Israeli professor shares 2014 Nobel Prize for Chemistry

Arieh Warshel

JERUSALEM — An Israeli professor is among the winners of the 2014 Nobel Prize for Chemistry.

Israeli-born and educated Arieh Warshel, a Distinguished Professor of Chemistry and Biochemistry at the University of Southern California, was named one of the Nobel winners on Wednesday morning. He shares the prize with Vienna-born Professor Martin Karplus of the Université de Strasbourg, France and Harvard University; and Pretoria-born Professor Michael Levitt of Stanford University.

They won the prize for “the development of multiscale models for complex chemical systems,” because “computer models mirroring real life have become crucial for most advances made in chemistry today,” the Royal Swedish Academy said in a statement. ”Today the computer is just as important a tool for chemists as the test tube. Simulations are so realistic that they predict the outcome of traditional experiments.”

Warshel, 74, received his bachelor’s degree in chemistry from the Technion in Haifa and his masters and PhD in chemical physics from the Weizmann Institute. He joined the faculty of USC in 1976.
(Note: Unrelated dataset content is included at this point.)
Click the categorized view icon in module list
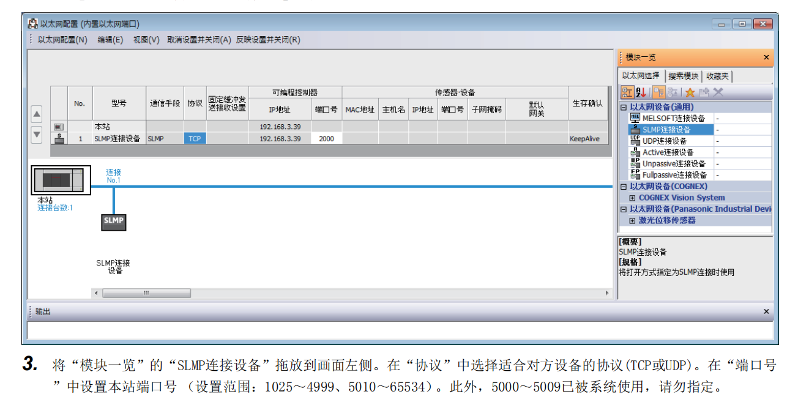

On Tuesday, Francois Englert, a Belgian Jewish professor at Tel Aviv University and a Holocaust survivor, shared the Nobel Prize in physics with Peter Higgs of Britain. On Monday,  Jewish Americans James Rothman of Yale University and Randy Schekman of the University of California, Berkeley, joined German-born researcher Thomas Suedhof of Stanford University in winning  the Nobel Prize in medicine.